▶ **Excerpt**:
Stepanek is ranked 37th in the world and Almagro is ranked 11th.
“I’m living a dream,” said the 33-year-old Stepanek, who wept after the victory. “We have been working very hard for this moment. It was the biggest pressure under which I’ve ever played. Everything was at stake.”
Earlier Sunday, David Ferrer kept alive Spain’s hopes of winning a fourth Davis Cup title in five years by beating Berdych 6-2, 6-3, 7-5 in the first reverse singles match to tie the final at 2-2.
The Czech Republic was swept 5-0 by Spain in the 2009 final in Barcelona.
Unterreiner has tough weekend
Stanford runner Miles Unterreiner’s busy Saturday included an injury in the NCAA meet and later learning he wasn’t selected for a prestigious Rhodes scholarship.
Unterreiner, a fifth-year senior from Gig Harbor, began his day in Louisville, Ky., where he placed 140th in the 6.2-mile race in 31 minutes, 3.2 seconds. A short time later, Unterreiner flew via private plane to Seattle to interview as a finalist for the Rhodes scholarship and a spot to study next year at Oxford University in England.
Stanford received an exception from the NCAA for Unterreiner’s travel because there were no commercial flights to get him to Seattle in time for the afternoon interviews.

▶ **Raw records**:
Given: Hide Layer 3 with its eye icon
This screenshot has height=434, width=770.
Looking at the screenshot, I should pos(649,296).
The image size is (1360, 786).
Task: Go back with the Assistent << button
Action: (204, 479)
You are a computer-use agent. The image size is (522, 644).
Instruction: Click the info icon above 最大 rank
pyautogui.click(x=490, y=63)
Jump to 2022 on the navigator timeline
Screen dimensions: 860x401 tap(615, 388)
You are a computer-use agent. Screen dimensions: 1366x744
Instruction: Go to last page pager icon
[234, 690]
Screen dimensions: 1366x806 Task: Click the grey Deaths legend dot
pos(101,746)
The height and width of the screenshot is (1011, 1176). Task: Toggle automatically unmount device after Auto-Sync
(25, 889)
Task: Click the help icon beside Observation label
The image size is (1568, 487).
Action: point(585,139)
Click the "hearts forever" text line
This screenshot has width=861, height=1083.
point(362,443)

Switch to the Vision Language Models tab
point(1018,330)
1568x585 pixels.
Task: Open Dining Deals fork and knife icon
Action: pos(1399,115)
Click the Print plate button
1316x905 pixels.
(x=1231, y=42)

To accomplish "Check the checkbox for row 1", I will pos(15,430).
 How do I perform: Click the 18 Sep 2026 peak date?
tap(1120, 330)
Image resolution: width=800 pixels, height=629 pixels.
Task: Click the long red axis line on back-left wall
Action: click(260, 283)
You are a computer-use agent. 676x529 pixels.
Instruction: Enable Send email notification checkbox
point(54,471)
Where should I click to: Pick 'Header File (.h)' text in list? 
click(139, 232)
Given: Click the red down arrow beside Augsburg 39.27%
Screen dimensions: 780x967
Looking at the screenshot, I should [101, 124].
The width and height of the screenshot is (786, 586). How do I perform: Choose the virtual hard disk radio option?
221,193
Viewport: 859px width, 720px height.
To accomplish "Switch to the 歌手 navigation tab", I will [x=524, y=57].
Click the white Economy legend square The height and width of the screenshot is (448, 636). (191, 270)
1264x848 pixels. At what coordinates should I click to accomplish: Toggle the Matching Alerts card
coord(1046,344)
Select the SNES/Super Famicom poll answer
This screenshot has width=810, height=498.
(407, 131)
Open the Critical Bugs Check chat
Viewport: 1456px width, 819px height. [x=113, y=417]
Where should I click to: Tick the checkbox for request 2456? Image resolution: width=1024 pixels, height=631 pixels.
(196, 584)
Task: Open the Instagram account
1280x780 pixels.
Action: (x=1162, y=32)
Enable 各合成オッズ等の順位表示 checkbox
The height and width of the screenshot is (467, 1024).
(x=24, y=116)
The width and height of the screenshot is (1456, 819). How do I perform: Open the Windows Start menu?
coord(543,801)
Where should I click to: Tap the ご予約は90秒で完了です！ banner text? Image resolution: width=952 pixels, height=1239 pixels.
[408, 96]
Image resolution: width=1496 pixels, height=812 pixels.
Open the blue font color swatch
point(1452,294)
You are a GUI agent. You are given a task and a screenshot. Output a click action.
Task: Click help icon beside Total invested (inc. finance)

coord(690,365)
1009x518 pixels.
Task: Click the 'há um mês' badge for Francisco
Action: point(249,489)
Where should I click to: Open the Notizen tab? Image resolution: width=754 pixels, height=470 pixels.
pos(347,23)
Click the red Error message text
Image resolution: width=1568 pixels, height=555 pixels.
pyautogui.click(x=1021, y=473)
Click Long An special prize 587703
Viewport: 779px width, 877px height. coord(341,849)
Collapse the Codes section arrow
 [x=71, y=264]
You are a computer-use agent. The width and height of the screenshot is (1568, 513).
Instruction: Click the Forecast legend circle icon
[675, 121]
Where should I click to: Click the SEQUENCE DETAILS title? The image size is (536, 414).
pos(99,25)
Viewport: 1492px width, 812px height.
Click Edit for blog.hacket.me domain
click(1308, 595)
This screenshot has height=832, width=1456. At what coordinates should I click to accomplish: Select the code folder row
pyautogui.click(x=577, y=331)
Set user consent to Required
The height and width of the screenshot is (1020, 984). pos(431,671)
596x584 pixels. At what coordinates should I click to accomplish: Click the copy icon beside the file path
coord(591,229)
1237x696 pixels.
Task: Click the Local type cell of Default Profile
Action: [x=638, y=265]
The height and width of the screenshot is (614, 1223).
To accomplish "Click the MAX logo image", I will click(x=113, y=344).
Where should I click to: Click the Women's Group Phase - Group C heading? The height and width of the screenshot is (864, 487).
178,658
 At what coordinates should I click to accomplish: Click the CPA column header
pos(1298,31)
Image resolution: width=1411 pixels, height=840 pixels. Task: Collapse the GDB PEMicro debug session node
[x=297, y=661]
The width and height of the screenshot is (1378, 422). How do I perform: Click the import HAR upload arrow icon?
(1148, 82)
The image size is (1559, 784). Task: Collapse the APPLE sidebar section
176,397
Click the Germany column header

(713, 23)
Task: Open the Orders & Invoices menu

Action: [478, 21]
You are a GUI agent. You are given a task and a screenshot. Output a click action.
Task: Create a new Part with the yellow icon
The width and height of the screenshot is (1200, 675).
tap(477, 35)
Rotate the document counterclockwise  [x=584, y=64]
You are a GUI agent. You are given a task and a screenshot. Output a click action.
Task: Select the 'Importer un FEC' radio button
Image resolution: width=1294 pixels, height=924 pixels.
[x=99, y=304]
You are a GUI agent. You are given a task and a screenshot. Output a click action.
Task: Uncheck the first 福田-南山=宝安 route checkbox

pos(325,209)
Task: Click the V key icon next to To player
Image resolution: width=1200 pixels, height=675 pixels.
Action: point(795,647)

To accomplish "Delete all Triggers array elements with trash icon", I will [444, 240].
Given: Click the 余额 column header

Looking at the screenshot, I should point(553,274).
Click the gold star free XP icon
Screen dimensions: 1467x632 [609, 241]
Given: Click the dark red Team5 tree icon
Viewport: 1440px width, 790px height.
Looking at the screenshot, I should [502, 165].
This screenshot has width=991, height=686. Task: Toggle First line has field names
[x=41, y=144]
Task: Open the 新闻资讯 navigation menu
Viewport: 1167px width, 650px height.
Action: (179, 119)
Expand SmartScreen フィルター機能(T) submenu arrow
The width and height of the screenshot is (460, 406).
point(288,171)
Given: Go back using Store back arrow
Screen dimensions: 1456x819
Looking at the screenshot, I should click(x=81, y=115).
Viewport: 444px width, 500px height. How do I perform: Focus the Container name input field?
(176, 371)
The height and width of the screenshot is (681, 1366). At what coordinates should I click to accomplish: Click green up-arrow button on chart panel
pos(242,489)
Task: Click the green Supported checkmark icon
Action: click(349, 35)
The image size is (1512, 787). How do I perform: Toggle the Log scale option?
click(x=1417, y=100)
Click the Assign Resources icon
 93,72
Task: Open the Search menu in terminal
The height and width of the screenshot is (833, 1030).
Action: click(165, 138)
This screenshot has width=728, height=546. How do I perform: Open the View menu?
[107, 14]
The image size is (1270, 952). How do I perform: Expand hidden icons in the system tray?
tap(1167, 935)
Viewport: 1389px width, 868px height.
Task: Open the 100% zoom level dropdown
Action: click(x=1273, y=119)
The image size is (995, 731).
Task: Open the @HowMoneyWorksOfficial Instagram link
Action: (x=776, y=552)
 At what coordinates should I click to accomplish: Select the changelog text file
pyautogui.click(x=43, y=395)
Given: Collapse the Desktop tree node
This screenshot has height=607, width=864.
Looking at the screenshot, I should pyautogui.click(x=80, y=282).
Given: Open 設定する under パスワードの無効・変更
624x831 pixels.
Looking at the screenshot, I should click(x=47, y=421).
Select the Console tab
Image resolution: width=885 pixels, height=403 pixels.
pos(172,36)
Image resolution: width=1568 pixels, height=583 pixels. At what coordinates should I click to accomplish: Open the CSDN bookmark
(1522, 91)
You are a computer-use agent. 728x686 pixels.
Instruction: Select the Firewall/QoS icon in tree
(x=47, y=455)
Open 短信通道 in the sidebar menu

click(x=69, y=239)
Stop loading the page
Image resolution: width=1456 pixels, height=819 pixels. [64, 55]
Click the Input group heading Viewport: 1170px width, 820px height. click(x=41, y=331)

▶ **Tasks to carry out**:
• 1. Answer these questions using the sports news excerpt:
(a) What is Stepanek's world ranking?
(b) Whom did David Ferrer beat in the first reverse singles match?
(c) What place did Unterreiner finish in the 6.2-mile race?
• 2. Name every person mentioned in the sports news excerpt.
• 3. Write a continuation of the sports news excerpt that begins after its final sentence.

▶ **Answers by task**:
• 1.
(a) 37th
(b) Berdych
(c) 140th

• 2.
Stepanek
Almagro
David Ferrer
Berdych
Miles Unterreiner

• 3.
“It was a terrific experience,” Unterreiner said. “All the other finalists were so incredible and it was such an honor having a chance to meet them this weekend. I also pulled my hamstring in the race and didn’t run well, so it was a pretty tough weekend.”
Unterreiner, who earned a bachelor’s degree in history with honors in the spring, was in Seattle on Friday for the first round of Rhodes meetings, then flew to Kentucky in time for Saturday’s race with the second-ranked Cardinal, which wound up a disappointing 16th in the meet.
Maryland mulls Big Ten option
Maryland’s Board of Regents is scheduled to meet Monday in Baltimore to discuss leaving the Atlantic Coast Conference — the Terrapins are charter members — and joining the Big Ten.
If Maryland applies for admission to the Big Ten, Rutgers is expected to follow suit and leave the Big East. The Big Ten, known for generating revenue, would expand to 14 schools.
Vonn returns to training
Lindsey Vonn, a four-time overall World Cup champion, resumed her giant-slalom training as she went through a series of gates on a course in her hometown of Vail, Colo. On Saturday, Vonn did a little freeskiing.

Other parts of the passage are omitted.